SHARE SURPRISE! RAIL-THIN WOMEN AREN’T MEN’S FAVORITE

The nation's psychologists descended on San Francisco to discuss momentous questions such as if men could choose between two actresses, the needle-thin Uma Thurman or plumper Janeane Garofalo, whom would most pick?

Garofalo, who starred with Thurman in the recent movie "The Truth About Cats and Dogs," would probably hold the winning edge, at least among adult males, judging by preliminary research reported at sessions of the American Psychological Society.The researcher, psychology Professor John H. Krantz of Hanover College in Indiana, didn't actually ask men to pick favorite actresses. Instead, he set up a World Wide Web page with outlines and silhouettes of different female figures, viewed from the front and side. Then he asked Web users to rate their favorites; more than 500 users - male and female - responded.

"Both males and females tend to prefer female figures of a moderate weight and not an ultrathin figure," concludes a research paper by Krantz and his colleagues, Jody Scher and Jody Ballard. In addition, respondents showed "a tendency to prefer figures that are wider at the hips than at the bust. . . . There are distinctly less favorable ratings for figures that are wider at the bust than at the hips at optimal weights."

The finding contradicts the popular myth that men lust for skinny-as-a-rail women akin to magazine models, said Krantz, 36. But the finding reinforces his own predilections: "Personally, I don't find models interesting," he said with a smile. "They're sticks."

In other developments, psychologists reported:

- Sex and peer groups affect how people open doors. For example, a man walking alone is likely to open a door by pulling it toward himself. But when he's walking with other men, he's likelier to push it open.

That odd - and so far unexplained - finding is one of the many observations by Mandee L. Robinson and Marilyn A. Borges of San Diego State University. They sat outside local shopping centers and recorded more than 350 adults as they walked through doors that swung both ways.

They also noted that women in groups are "significantly" more likely to hold open a door for each other than are groups of men. Furthermore, men are far likelier to open the door for a woman than vice versa.

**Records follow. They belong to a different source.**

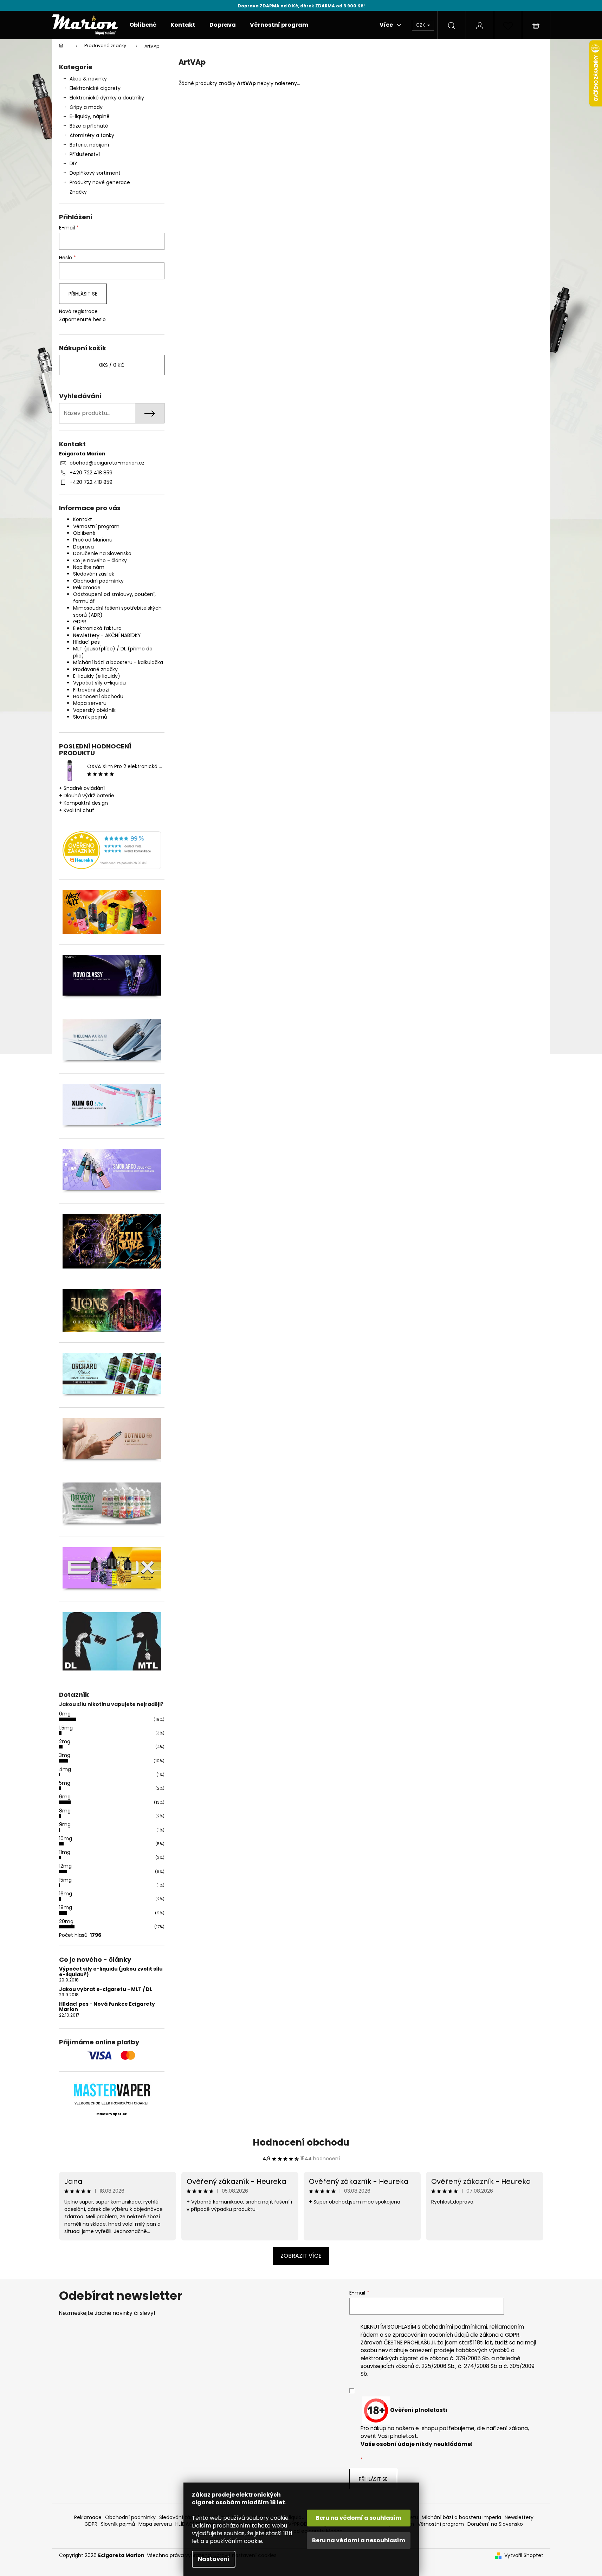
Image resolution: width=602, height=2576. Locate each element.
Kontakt (82, 519)
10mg (65, 1838)
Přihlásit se (83, 293)
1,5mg (66, 1727)
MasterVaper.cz (111, 2114)
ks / (111, 365)
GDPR (79, 621)
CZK (421, 24)
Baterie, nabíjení (89, 144)
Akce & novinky (88, 78)
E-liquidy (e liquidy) (96, 676)
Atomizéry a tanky (92, 135)
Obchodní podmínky (98, 580)
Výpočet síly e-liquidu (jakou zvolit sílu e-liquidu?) (111, 1971)
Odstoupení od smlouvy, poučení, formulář (114, 597)
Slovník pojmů (90, 716)
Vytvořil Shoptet (523, 2555)
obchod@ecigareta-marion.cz (107, 462)
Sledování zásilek (93, 573)
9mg (65, 1824)
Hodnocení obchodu (98, 696)
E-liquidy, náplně (90, 116)
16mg (65, 1893)
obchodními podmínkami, (455, 2326)
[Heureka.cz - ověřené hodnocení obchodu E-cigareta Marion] (112, 850)
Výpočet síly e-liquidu (99, 682)
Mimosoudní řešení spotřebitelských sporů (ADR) (117, 611)
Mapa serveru (89, 703)
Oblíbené (84, 533)
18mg (65, 1907)
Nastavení (213, 2559)
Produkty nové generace (100, 182)
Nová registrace (78, 311)
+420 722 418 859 (91, 472)
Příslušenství (85, 154)
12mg (65, 1865)
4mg (65, 1769)
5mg (64, 1782)
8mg (65, 1810)
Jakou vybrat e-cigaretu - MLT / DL (105, 1989)
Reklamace (87, 587)
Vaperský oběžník (94, 710)
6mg (65, 1796)
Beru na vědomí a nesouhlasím (358, 2540)
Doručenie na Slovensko (102, 553)
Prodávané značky (95, 669)
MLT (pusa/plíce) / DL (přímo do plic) (113, 652)
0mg (65, 1713)
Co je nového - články (100, 560)
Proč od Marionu (92, 539)
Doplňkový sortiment (95, 172)
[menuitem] (142, 25)
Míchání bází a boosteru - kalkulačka (118, 662)
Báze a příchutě (89, 125)
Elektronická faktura (97, 628)
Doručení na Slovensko (495, 2524)
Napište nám (88, 567)
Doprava (83, 546)
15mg (65, 1879)
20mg (66, 1921)
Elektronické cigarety (95, 88)
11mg (64, 1852)
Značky (78, 191)
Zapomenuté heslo (82, 319)
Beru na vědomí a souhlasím (358, 2518)
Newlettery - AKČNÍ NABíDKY (107, 635)
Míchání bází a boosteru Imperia (461, 2517)
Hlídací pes (86, 641)
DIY (73, 163)
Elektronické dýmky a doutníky (107, 97)
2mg (64, 1741)
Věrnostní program (96, 526)
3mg (64, 1755)
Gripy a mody (86, 107)
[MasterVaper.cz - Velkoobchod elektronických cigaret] (111, 2090)
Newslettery (519, 2517)
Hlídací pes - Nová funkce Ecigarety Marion (107, 2006)
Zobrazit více (301, 2256)
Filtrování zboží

- Whites perceive a male character in a movie screenplay as "generally more violent, aggressive, sexy and sensual" if the character is identified as black.

Psychology Professor Renoir McDonaugh of Kenyon College near Mount Vernon, Ohio, wrote a mock screenplay and showed excerpts to whites. In some cases the screenplay identified a character as black, in others it gave no hint of his race. However, whites were no likelier than blacks to assume that the black character was "biologically" sexier, McDonaugh said. That's a hopeful sign that myths about racial biological differences "may be fading," she said.